We called her Susie, not Rosie, and the life she lived went far beyond helping America win a war. She fought the good fight and kept the faith. And now she has won her final battle and heaven welcomed a faithful daughter on March 8, 2016.
Velma May “Susie” Smith entered this world on July 25, 1925. It was the Roaring Twenties and there might have been a little extra noise on that summer day when this remarkable lady bounced onto the stage of life. There were seven siblings in the family of Martin and Adeline Andrews which in those days likely wasn’t considered an unusually sized family. I don’t know a lot about her childhood except that Susie was a fragile child and because of problems with her spine, had back surgery at a young age. This surgical fusion of bones resulted in a difficult posture with which she struggled for the rest of her life. But if her body was bent, her spirit was beautifully formed.
Susie had many gifts.
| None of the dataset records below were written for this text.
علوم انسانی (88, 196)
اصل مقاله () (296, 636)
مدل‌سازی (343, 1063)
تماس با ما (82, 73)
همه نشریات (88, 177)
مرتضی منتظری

She excelled in art, notably painting; she had a remarkable memory, focused on the Scripture; she had a strong worth ethic, in a variety of jobs; and she was a comedian, at least to those of us who knew her well.
I came to know Susie in 2011 when our family moved to Massillon to minister to the congregation of the Massillon Wesleyan Methodist Church. Susie had long taken up residence on the end of the third pew on the piano side. She sat right behind me. And that is where I came to know and love her.
She was a colorful person, and I always enjoyed talking to her before and after church services. She wore zip-up print dresses and her hair was always coiffed in a spray of curls on top of her head. She was continually amused at my teen daughters’ colorful assortment of high-heeled shoes and many Sunday mornings would ask to see “what shoes you are wearing today.”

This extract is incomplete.